An Rv1471-expressing chimpanzee adenovirus vaccine confers protection against tuberculosis by inducing alveolar macrophage trained immunity and polyfunctional T-cell responses.

The limited protection afforded by Bacille Calmette-Guérin (BCG) against pulmonary tuberculosis (TB) underscores the critical need for novel vaccine strategies. Alveolar macrophages (AMs), as the primary sentinel cells encountering inhaled Mycobacterium tuberculosis (Mtb), play a decisive role in early infection outcomes, yet their potential as a direct vaccine target remains largely untapped. Here, we developed a chimpanzee adenovirus vaccine expressing the Mtb antigen Rv1471 (rAd-Rv1471), which we previously identified for its unique capacity to induce innate immune memory. In murine models, intranasal rAd-Rv1471 administration reprogrammed AMs into a trained state, characterized by enhanced production of pro-inflammatory cytokines, elevated surface expression of MHC II and CD86, and improved cell-intrinsic control of intracellular mycobacterial growth. Transcriptomic analysis revealed upregulation of key immunometabolic pathways, including Akt/mTOR/HIF-1α signalling and glycolysis. Concurrently, intranasal rAd-Rv1471 administration induced potent antigen-specific, polyfunctional T cells in the lung.

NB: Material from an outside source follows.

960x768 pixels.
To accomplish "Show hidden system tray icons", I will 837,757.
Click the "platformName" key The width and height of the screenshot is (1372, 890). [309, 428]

This dual engagement of innate and adaptive immunity conferred significant protection against aerosol Mtb challenge. Furthermore, rAd-Rv1471 acted as an effective heterologous booster, enhancing protection in BCG-primed mice. Our findings establish rAd-Rv1471 as a synergistic mucosal vaccine candidate that concurrently induces trained immunity in AMs and polyfunctional T-cell responses, highlighting a promising dual-targeting strategy for next-generation TB vaccines.